» Zur Aufgabe:
Führen Sie den Wanderbericht über die Gratkletterei und den Abstieg zum Kloster Allerheiligen im Anschluss an seinen letzten Satz weiter.

Die Waldelfe und ihre Boys hatten einen Riesenspaß! Wir kraxelten neben, auf und über den Grat durch sämtliche Einser- und Zweierstellen, und gerade Julian, der die wenigste Erfahrung in solchem Gelände mitbrachte, stellte sich sehr gut an, und zeigte dem Prophyr die Wade.
Am Ende des Grats steigt man in den Wald hinunter, und gegenüber am Rücken wieder hinauf, bis man die Straße (K5370) erreicht.
Auf der gegenüberliegenden Straßenseite stiegen wir weiter hinauf in die Hänge des Melkereikopfes. Der Gipfel (1024m) kann mitgenommen werden, muss aber nicht. Wir haben nicht. Stattdessen querten wir den Hang auf halber Höhe, und hatten nochmal einen schöpnen Blick hinunter auf "unseren" Grat.
Beim Abstieg nach Süden, Richtung Klosterruine Allerheiligen, überquerten wir an einem kleinen Parkplatz (792 m) in einer Kurve die K5370 erneut. Hier steht auch die kleine Karl-Friedrich-Hütte, die bei schlechtem Wetter Schutz bieten könnte.
Von der Straße aus ging's weiter nach Süden und hinunter zum Kloster Allerheiligen (620m), das wir nicht erreichen, ohne vorher noch zwei mal die K5370 zu überqueren.

» Datensätze:
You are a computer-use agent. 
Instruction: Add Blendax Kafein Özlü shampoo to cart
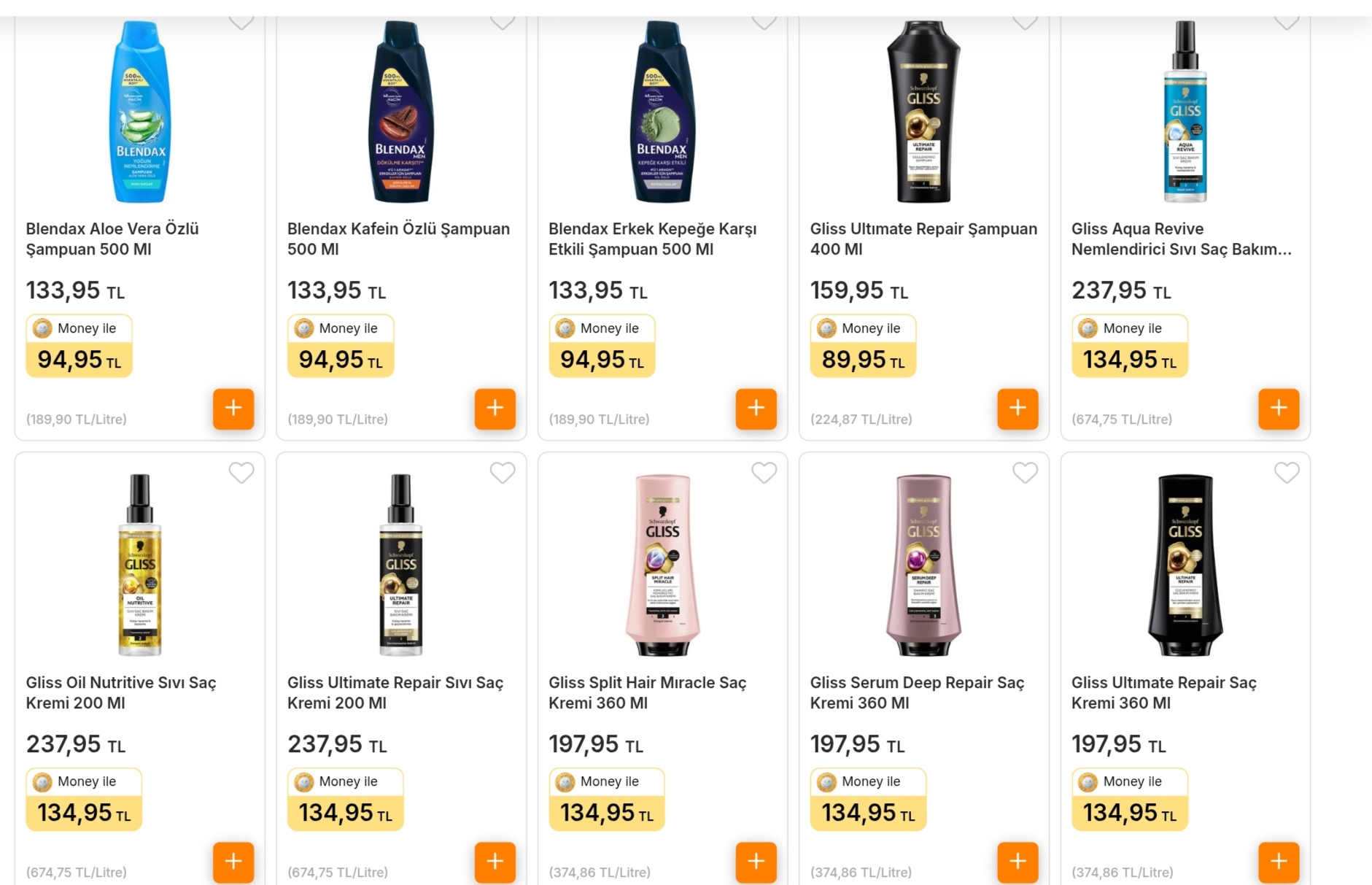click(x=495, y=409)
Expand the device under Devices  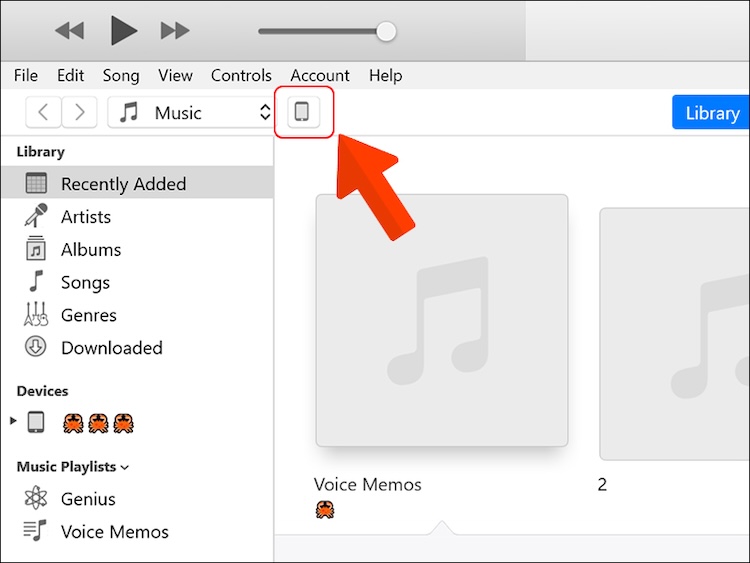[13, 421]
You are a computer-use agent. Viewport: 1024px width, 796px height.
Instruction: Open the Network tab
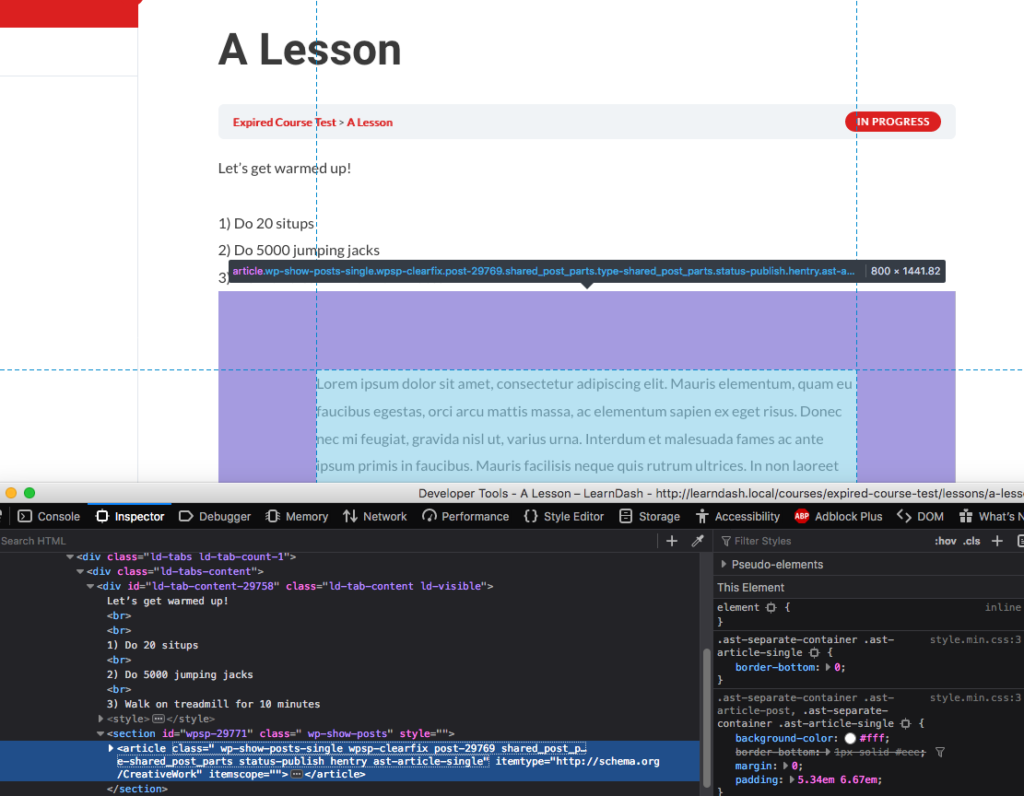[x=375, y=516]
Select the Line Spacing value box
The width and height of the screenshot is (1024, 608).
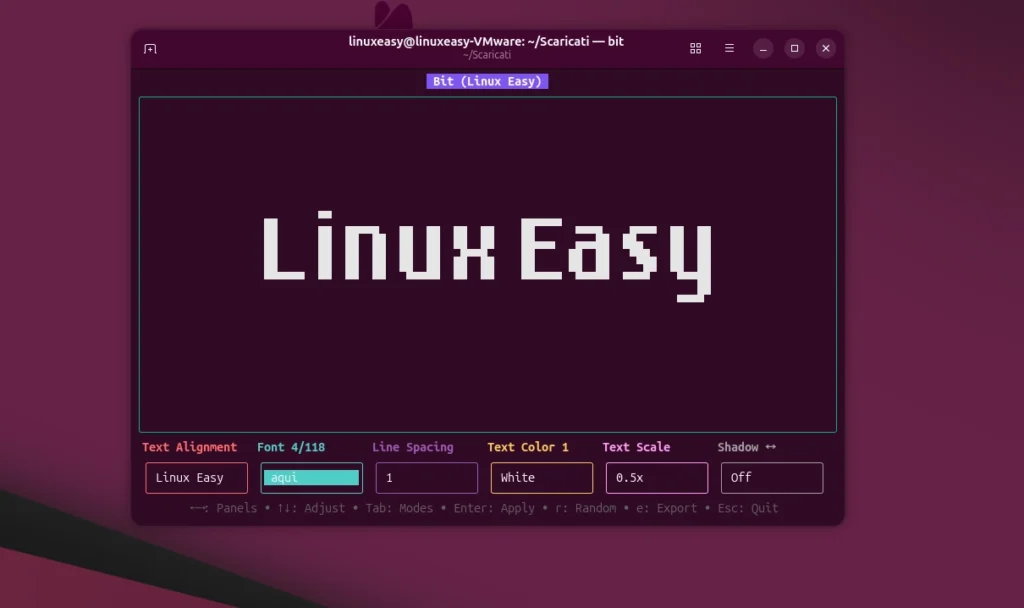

» Lösung:
Allerheiligen ist ein heute noch als Ruine erhaltenes ehemaliges Prämonstratenser-Chorherrenstift, das um 1195 gegründet wurde. Die Reste der gotischen Kirche sind bis heute ein Anziehungspunkt für Kunstinteressierte und Ausflügler. Dementsprechend gibt es hier die übliche Infrastruktur: Parkplätze, Schautafeln, Einkehrmöglichkeiten.
Wir verlassen das Kloster mit oder ohne Einkehr und gehen den Talweg entlang hinunter zu den Allerheiligen-Wasserfällen.
Diese wurden um 1840 durch einen Steig mit vielen Treppen begehbar gemacht. Berühmt geworden sind sie unter anderem durch Mark Twain, der auf seiner Europareise 1878 Schlucht, Wasserfälle und Kloster besuchte, und seine Eindrucke in seinem Buch "A Tramp Abroad" festhielt.
Am Ende der Schlucht angekommen (hier an der - Überraschung - K5370 ist noch ein Parkplatz (512 m), von dem aus man Zugang zum unteren Teil der Schlucht hat) wandten wir uns nach rechts und stiegen wieder hinauf in den Wald. Oben wieder rechts und hoch über den Wasserfällen, mit spektakulären Tiefblicken vom Aussichtspunkt Engelskanzel (594 m) wieder zurück zum Kloster.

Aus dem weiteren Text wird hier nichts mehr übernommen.